1. In this retrospective populated-based cohort study, the annual inactivated influenza intramuscular vaccination was associated with a small absolute increase in subdeltoid bursitis.
2. When compared to nurses, vaccination by medical assistants may be associated with increased risk of vaccination attributable bursitis.
Evidence Rating Level: 2 (Good)
Study Rundown: Vaccination induced bursitis has been previously described in case reports to be an adverse event of intramuscular vaccination. However, there has been no epidemiological data substantiating this association. The purpose of this study was to estimate the risk of subdeltoid bursitis following influenza vaccination among people who were vaccinated in the 2016-2017 influenza season. The results of this study demonstrated that that influenza vaccination was associated with an increase in subdeltoid bursitis. The association remained significant with varying interval timeframes attributable to vaccination or background population associated bursitis, certainty in diagnosis, symptom onset and additional vaccines to the same arm. No demographic difference, setting or arm was associated with an increased risk of bursitis however there were not enough cases to perform multivariable analyses. Of note, vaccination by medical assistants when compared to nurses, was more often found to be associated with vaccination attributable bursitis, but the absolute number of events in this comparison was low. The sample size of the vaccination cohort was adequate and the use of only vaccinated cases where each person served as their control contributed to reduced bias. Unfortunately, the lack of data on other healthcare settings such as community pharmacies, limited the generalizability of these results when compared to vaccinations done at other types of healthcare settings.

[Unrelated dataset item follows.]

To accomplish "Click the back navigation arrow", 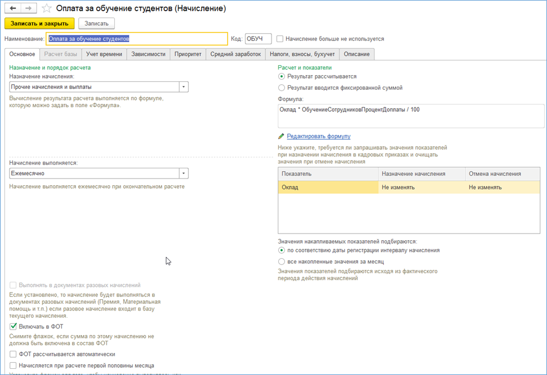I will [13, 8].
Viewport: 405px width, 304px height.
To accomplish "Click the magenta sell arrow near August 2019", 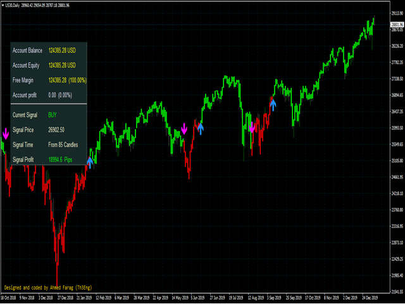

In-Depth [retrospective cohort]: From a database of 10.2 million members from 7 U.S. health care organizations, this study of 2,943 ,93 influenza-vaccinated persons defined bursitis via ICD-10-CM diagnostic codes. In this study, the onset of symptoms in the first 3 days of injection were designated as attributable to the vaccine (the at-risk period) and the onset of symptoms between 30 to 60 days was attributed to the background incidence of bursitis (control period). Patients under the age of three were excluded from this study. Further, patients with a diagnosis of bursitis or a related shoulder condition prior to receiving the vaccination or those who had another vaccination within 180 days of being vaccinated with the inactivated influenza vaccination, were excluded. However, those receiving other vaccinations on the same day were not excluded from the study. The median age range of the at-risk cases were 57.5 years compared to 60 years in the control period. 68.8% were female in the at-risk cases, while 49% were female in the control cases. 16 cases were identified in the at-risk period and 51 cases were found in the control period. There was an increased risk of subdeltoid bursitis associated with the influenza vaccination based on the increased incidence rate ratio (3.24 [95% CI, 1.85 to 5.68]) which indicates an additional 7.78 (95% CI, 2.19 to 13.38) cases per 1 million vaccinated events. Sensitivity analysis varying the timeframe of the at-risk period, control period, certainty of onset of symptoms, certainty of diagnosis and exclusion of concurrent vaccines in the same arm demonstrated the same association. Patients vaccinated by medical assistants were more likely to have bursitis during the at-risk period (p = 0.052).